There was some observed variation in length of stay with deprivation: the least deprived had 3% (95%CI 2-4%) shorter stays than the most deprived, however those in the middle deprivation category had 3% (95%CI 2-4%) longer stays than the most deprived. There were variations by GOR with up to 21% longer stays (Yorkshire & Humber, East Midlands, West Midlands and South East) compared to the North West.
To put these variations in context, in 2010/11 the mean expected length of stay for a White girl aged <1 year old, with a nervous system condition, living in an area in the most deprived category in the East Midlands was 6.6 days.
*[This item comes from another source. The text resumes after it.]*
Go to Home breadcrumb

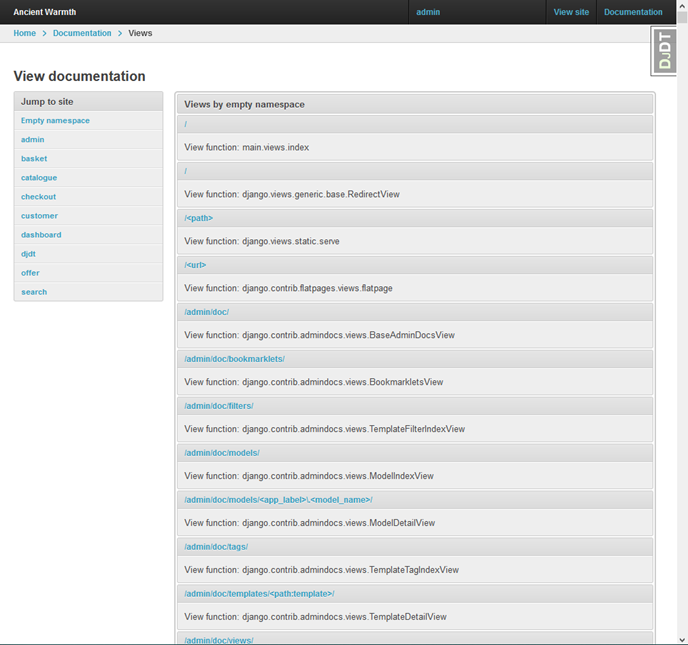click(24, 33)
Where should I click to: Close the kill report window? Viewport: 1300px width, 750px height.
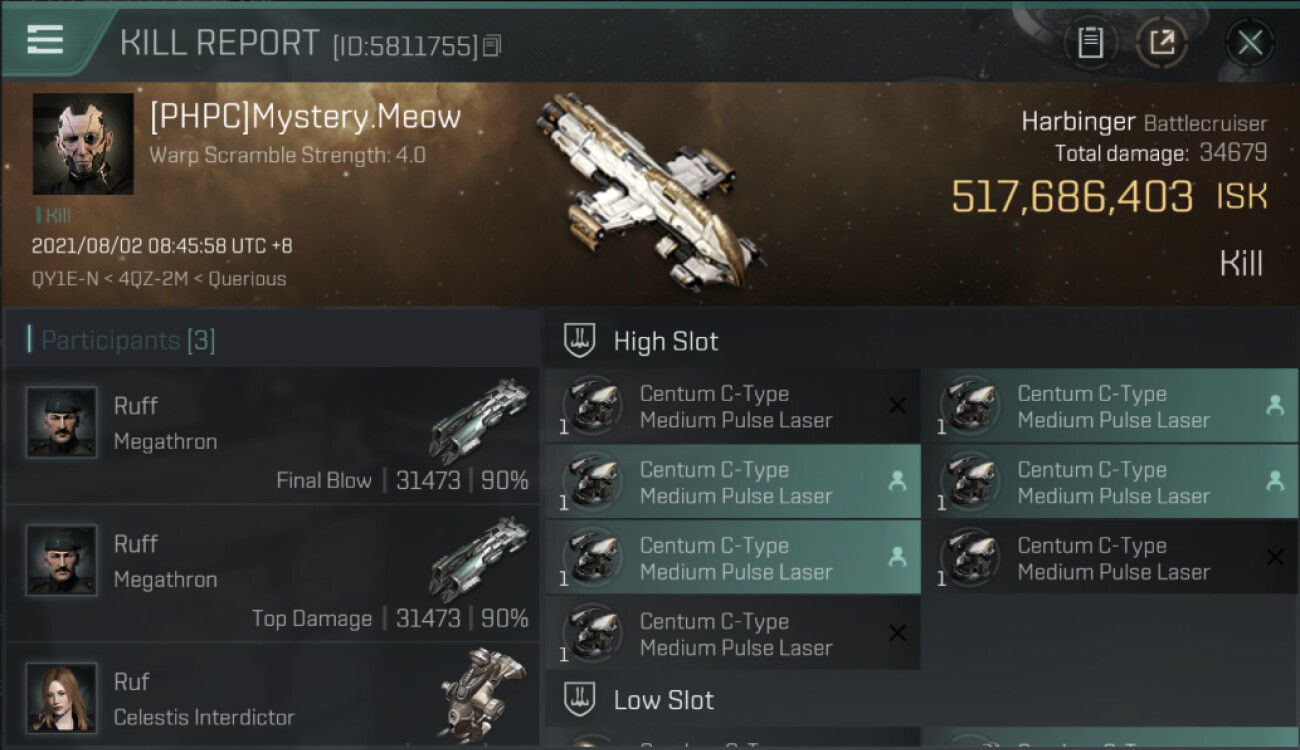(1250, 42)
A boy, in the Indian ethnic group, aged 5 years, also with a nervous system condition, living in an area in the least deprived category in the North West, had a mean expected length of stay of 2.6 days, a difference of 4.0 days.
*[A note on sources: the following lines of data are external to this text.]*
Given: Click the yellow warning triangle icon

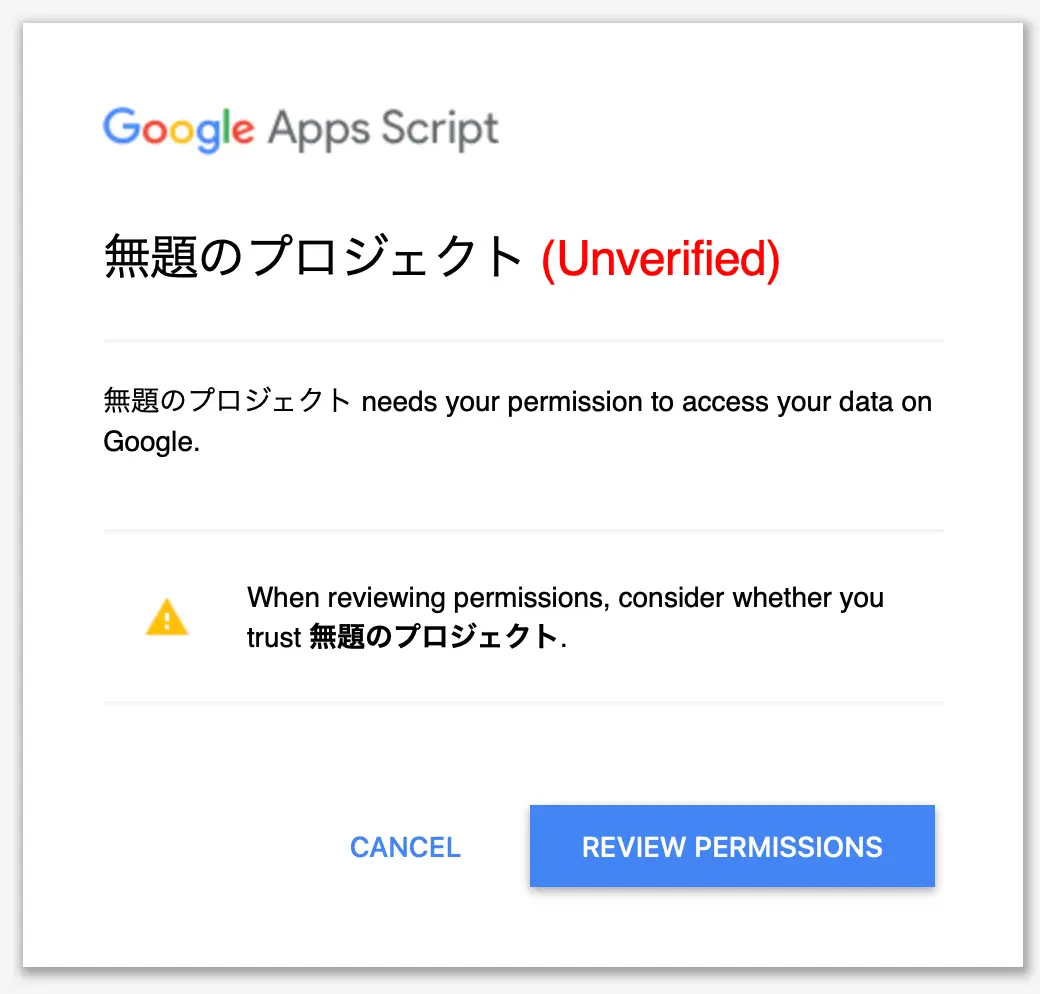Looking at the screenshot, I should [166, 617].
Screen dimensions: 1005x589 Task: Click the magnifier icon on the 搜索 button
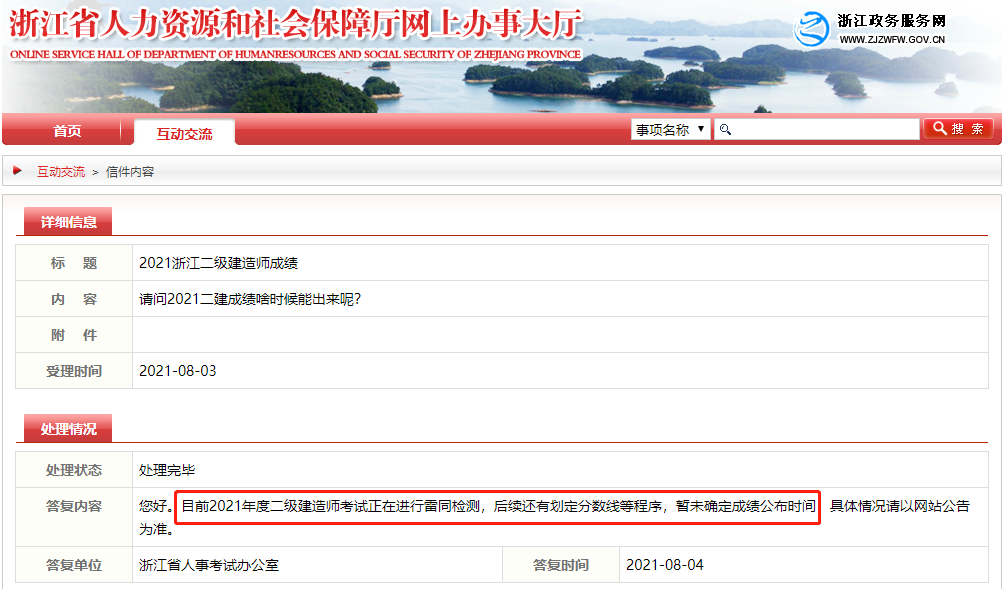point(938,129)
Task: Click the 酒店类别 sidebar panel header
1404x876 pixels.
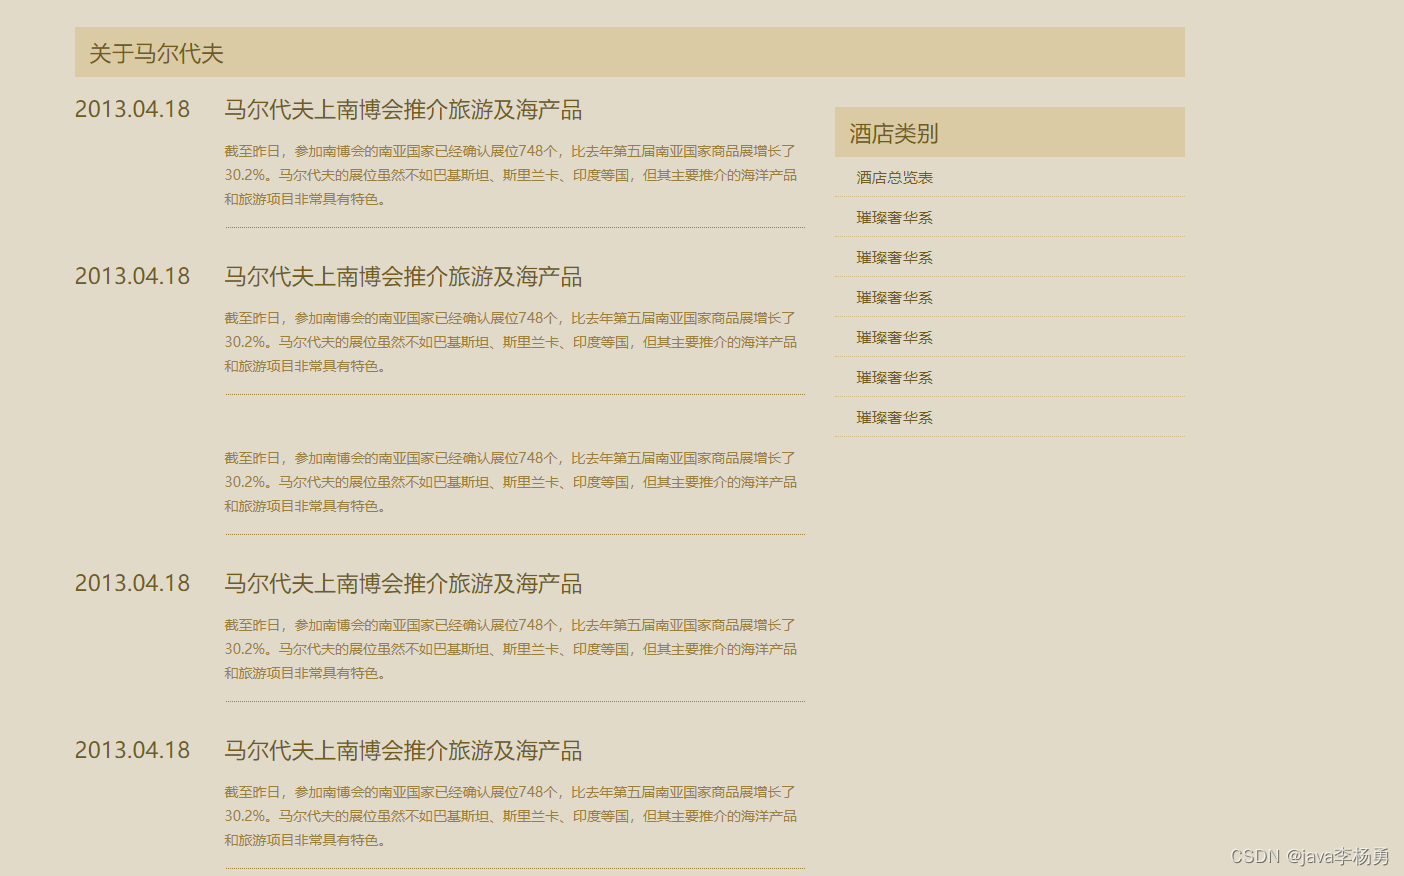Action: [x=893, y=133]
Bed days per person per year
There was a decrease in bed days per person per year over the period, by 2% per year. Females had 1% (95%CI 0-1%) more bed days than males (Table 2). Individuals in the Indian, Pakistani, Black and Other (largest difference, 5%, 95%CI 3-6%) ethnic groups had more bed days than White individuals. <1 year olds had 2.36 (95%CI 2.34-2.37) times as many bed days as 5 to 9 year olds. Older groups also had more bed days: 13% (95%CI 12-13%) more for 10 to 14 year olds and 22% (95%CI 22-23%) more for 15 to 19 year olds compared to 5 to 9 year olds. 1 to 4 year olds had 5% more bed days (95%CI 4-5%) than 5 to 9 year olds.
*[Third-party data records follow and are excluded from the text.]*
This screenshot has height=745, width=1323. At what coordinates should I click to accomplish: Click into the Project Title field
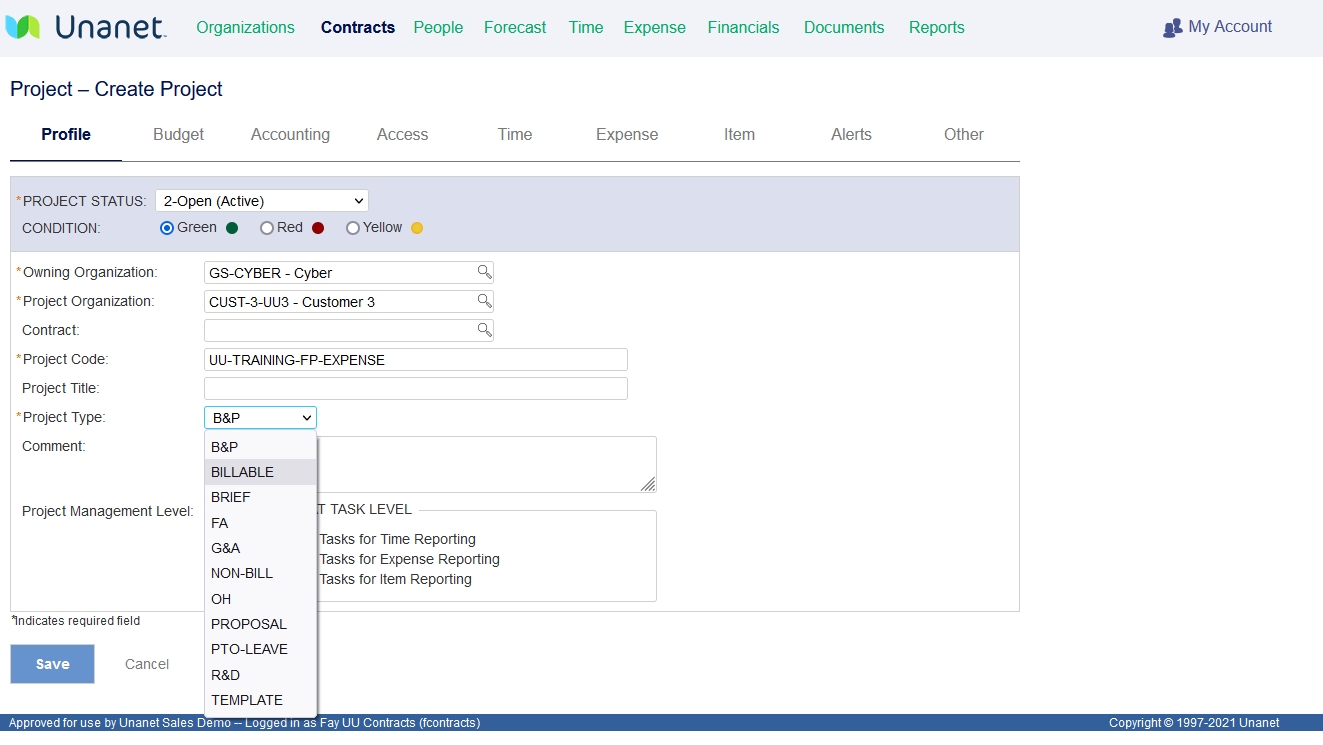tap(415, 388)
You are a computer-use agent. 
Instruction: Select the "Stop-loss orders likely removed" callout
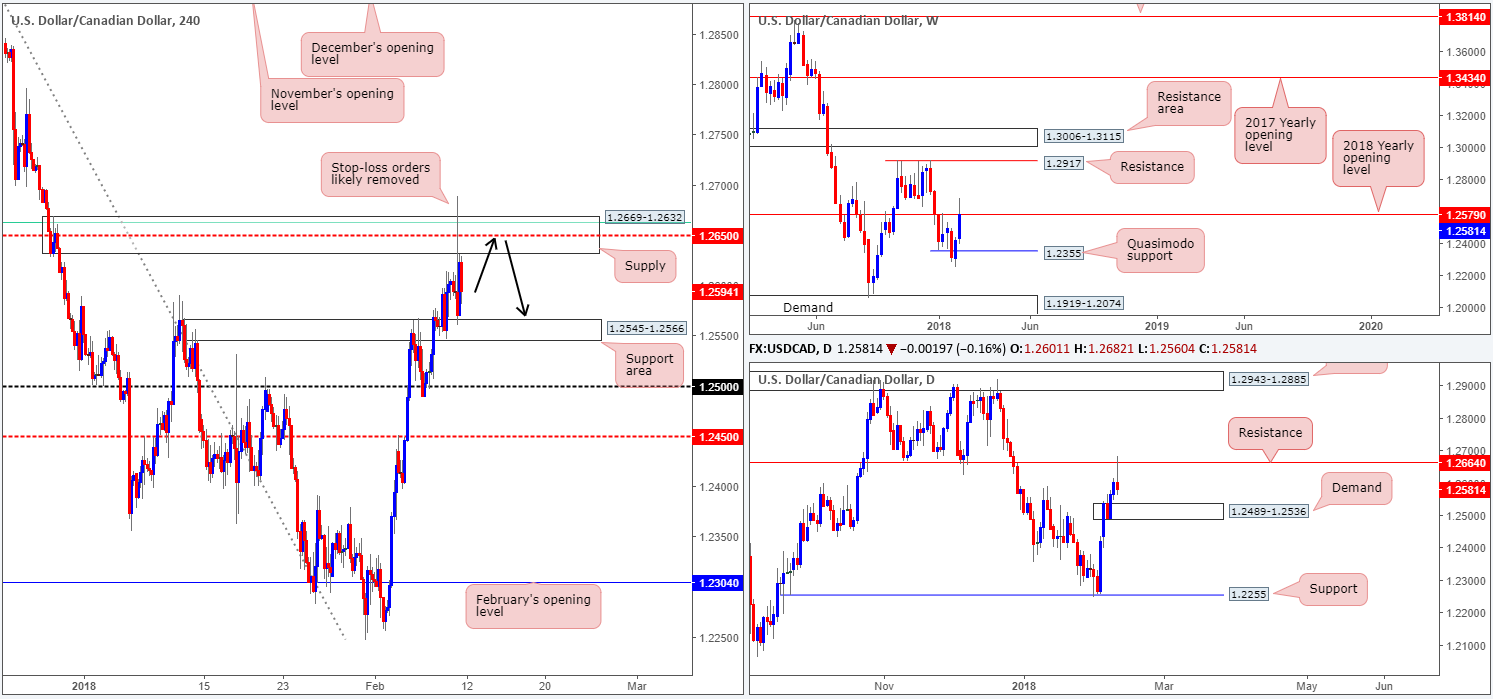coord(380,177)
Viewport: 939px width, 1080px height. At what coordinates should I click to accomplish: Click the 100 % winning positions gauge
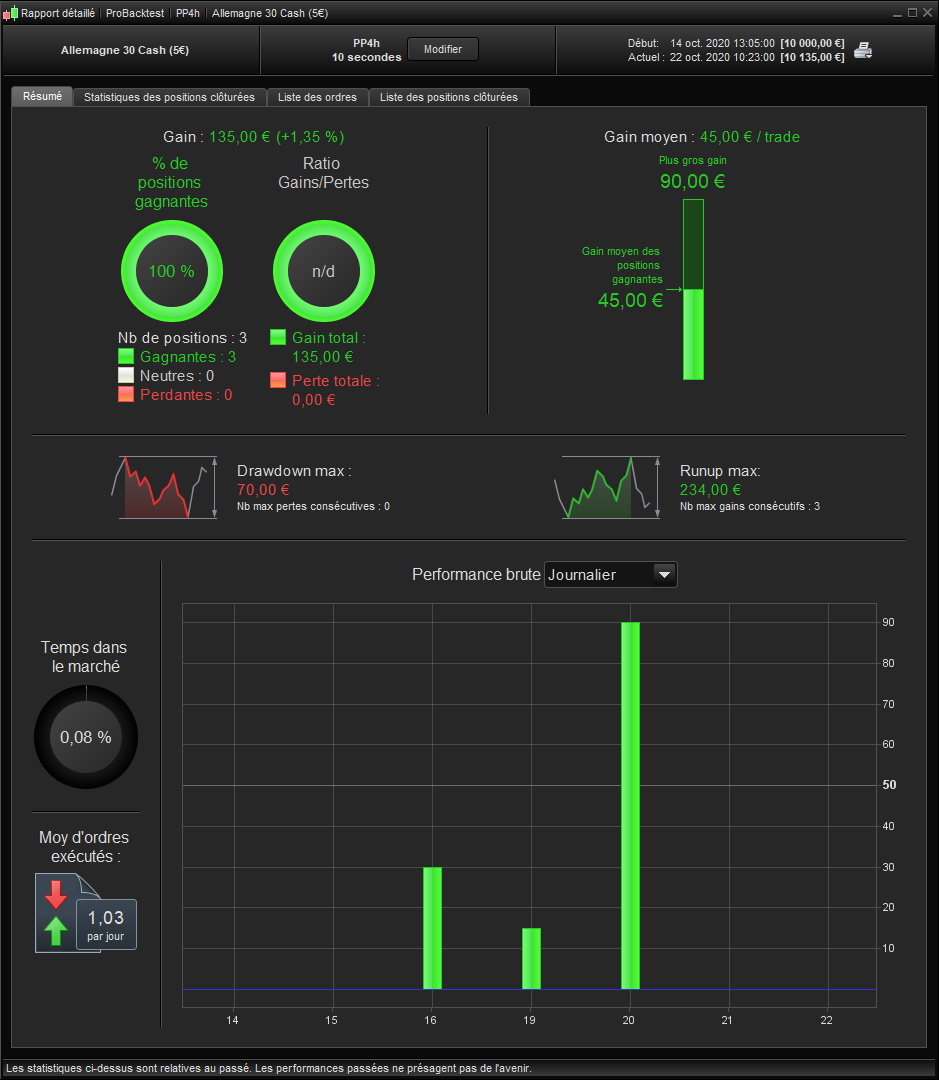[x=172, y=271]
Compared to nervous system conditions, three groups had more bed days: malignant CNS tumours (by 24%, 95%CI 21-27%), benign CNS tumours (17%, 95%CI 9-25%) and metabolic disorders (13%, 95%CI 11-15%). Three groups had fewer bed days than nervous system conditions: mental or behavioural conditions (by 13%, 95%CI 12-13%), congenital conditions (2%, 95%CI 1-2%) and ‘Other’ conditions (26%, 95%CI 26-27%).
There was a small gradient in bed days with deprivation: the least deprived had 2% (95%CI 1-3%) fewer bed days than the most deprived. There were minor variations by GOR, with up to 4% more bed days (East Midlands, 95%CI 3-5%) compared to the North West.
Illustrating these differences, in 2007/08 a girl in the Pakistani ethnic group, aged <1 year, with a malignant CNS tumour, living in an area in the most deprived category in the East Midlands had a mean expected total of 17.3 bed days per year. A White boy, aged 7 years, also with a malignant CNS tumour, living in an area in the least deprived category in the North East had a mean expected total of 6.6 bed days per year, a difference of 10.7 days.
Discussion
There are growing numbers of children and young people with neurological conditions being admitted to hospitals in England, representing a growing proportion of the inpatient population. The distribution of length of stay has changed over the study period with half of all admissions being day-cases. However approximately 6,500 cohort members had hospital stays of longer than 14 days in 2014/15.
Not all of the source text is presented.